Thick Boots, Dirty Hands, and Mind-Forg’d Manacles

“Proud, pretty, and insulting,” these are the traits that Pip assigns to his tormentor, Estella. Upon this first interaction, Pip is astutely aware of her condescension and describes feeling: “humiliated, hurt, spurned, offended, angry, sorry,—I cannot hit upon the right name for the smart—God knows what its name was,—that tears started to my eyes” (Chapter VIII), simply because she has pointed out the coarse texture of his hands and the thickness of his boots. Estella’s acknowledgment of the traits that make him “common” and beneath the rank of herself and Miss Havisham aloud makes Pip suddenly regards these qualities as “vulgar appendages.” As a result, he hosts a rage of animosity on this part, and cries himself into a fit of self-pity. This sudden awareness of class hierarchies and high brow mannerisms reminds me of William Blakes’s poem, “London,” particularly the lines: “Marks of weakness, marks of woe. /In every cry of every Man/The mind-forg’d manacles I hear.” Blakes’ observations seems a fitting description for Pips despair after being degraded by Estella. Like the men Blake observe, Pip is bound by the mind-forg’d manacles that distinguish him as a “commoner” and is ashamed of the coarse texture of his hands and thickness of his boots because it insinuates he does not indeed, spend his time playing cards by the fire but rather, engages in manual labour that makes him “ignorant and backward.” 
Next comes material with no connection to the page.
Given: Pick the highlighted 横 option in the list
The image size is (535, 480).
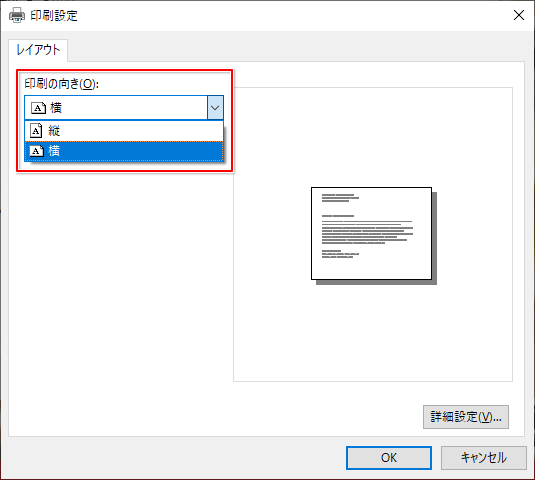Looking at the screenshot, I should [124, 151].
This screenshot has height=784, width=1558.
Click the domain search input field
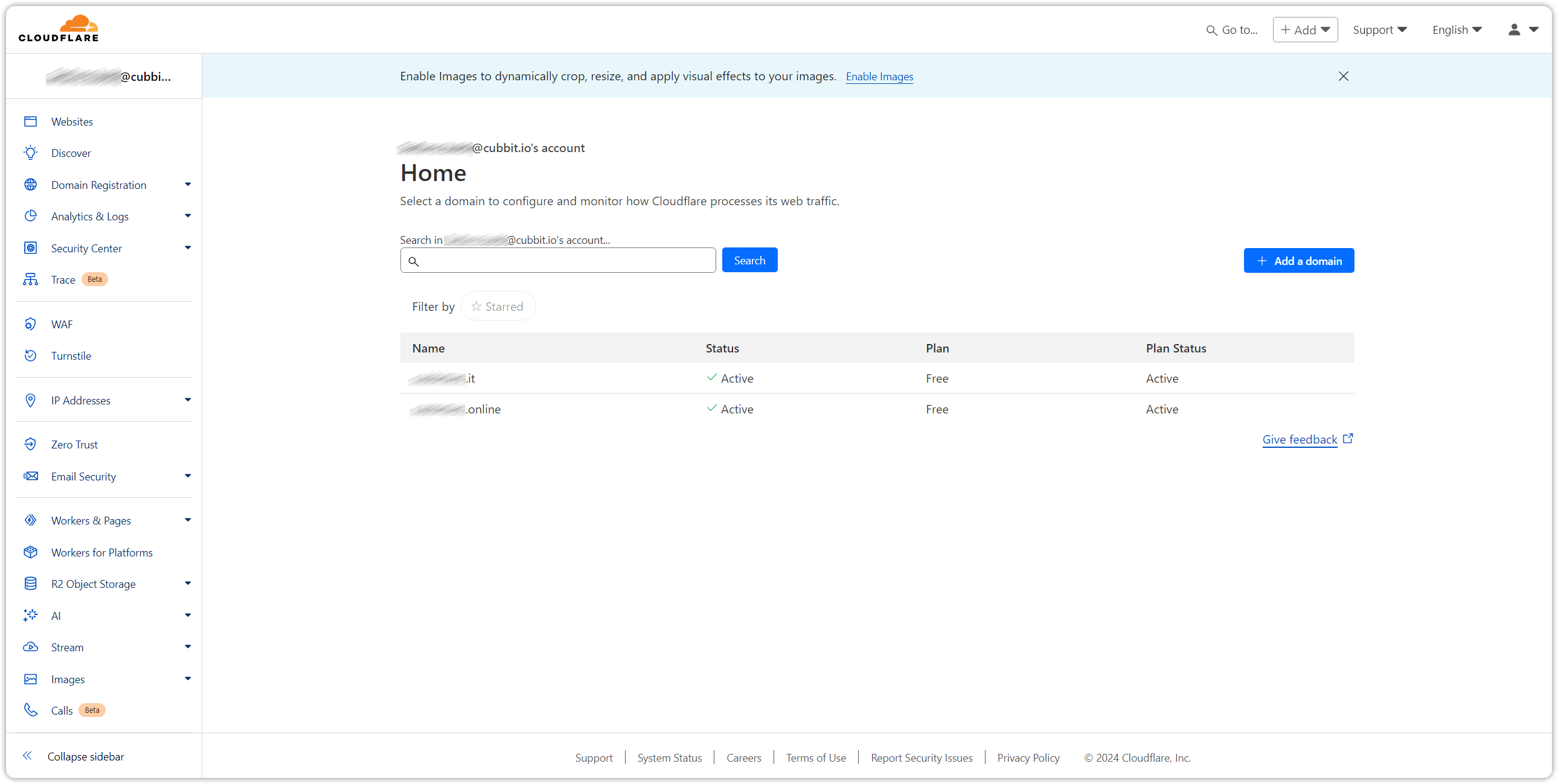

Interestingly enough, Pip’s  reaction to Estella’s remark by wishing to return home in an attempt to escape from her mean criticisms resembles Heathcliff’s reaction to Catherine when she returns to Wuthering Heights after her confinement in the Grange and proceeds to laugh at him about his appearance: “What are you sulky for?  It was only that you looked odd. If you wash your face and brush your hair, it will be all right: but you are so dirty!” (Chapter VII). Unlike Pip, who remains calm until out of sight of his bully, Heathcliff declares to Catherine: “‘You needn’t have touched me! I shall be as dirty as I please: and I like to be dirty, and I will be dirty” and then rudely dashes out of the room to nurse his wounds. What I find interesting about Pip and Heathcliff’s shared circumstance is the methods in which Blakes’ “mind-forg’d manacles” begin to represent the shame both Pip and Heathcliff feel after being criticised by young girls of the upper class and the ways in which the shame that restricts them to the lower class guides their desire for self-improvement.